Nipple discharge and breast cancer can go together: If you have ductal carcinoma in situ (DCIS), which is an early form of breast cancer that starts in the milk ducts, it can make you cough. People with Paget’s disease of the breast, which is a type of breast cancer that spreads to the nipple, can also get this kind of cancer. There is a good chance that if you have breast cancer, the discharge will come from only one breast. Your breast may also have a lump.
Discharge isn’t always caused by cancer, but it isn’t very often either. Only 9% of women 50 and older who went to the doctor for nipple discharge had breast cancer in an older study.
When you need help;
A lot of the time, nipple discharge is not a big deal.

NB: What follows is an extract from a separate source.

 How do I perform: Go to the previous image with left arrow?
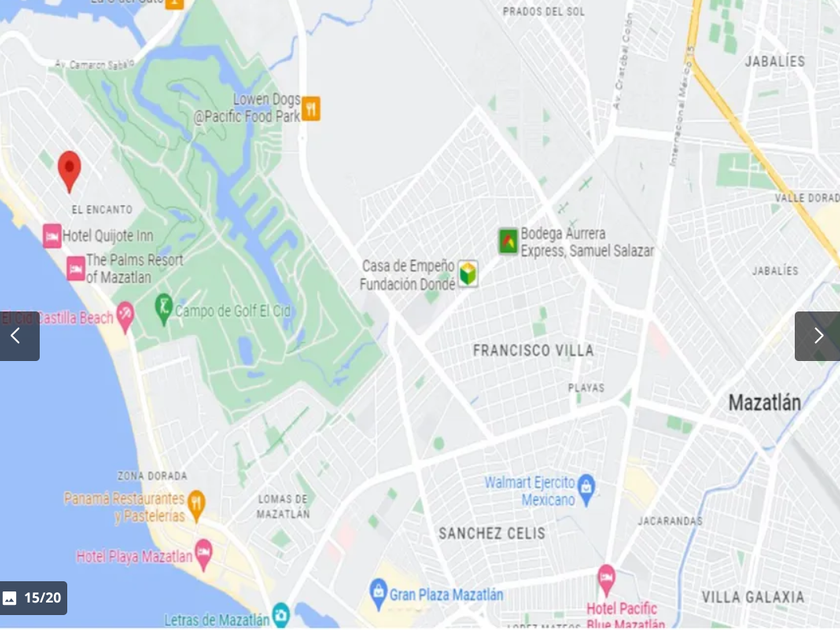coord(19,336)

This can be an early sign of breast cancer, so having it checked out by a doctor is worth it. If you have any of the following:
- You’ve got a lump in your breast.
- You have changes to your nipple or skin, like crusting or a change in colour.
- The pain or other signs of cancer in your breasts make you think you have breast cancer.
- Blood is coming out of the nipple.
- Only one breast is hurt.
- The discharge doesn’t stop at any point.
In men, it’s important to see a doctor if you see any discharge from your nipples because it’s very rare for this to happen.
Women should also visit the doctor to check their breasts for lumps or other signs of cancer and abnormal breast discharge.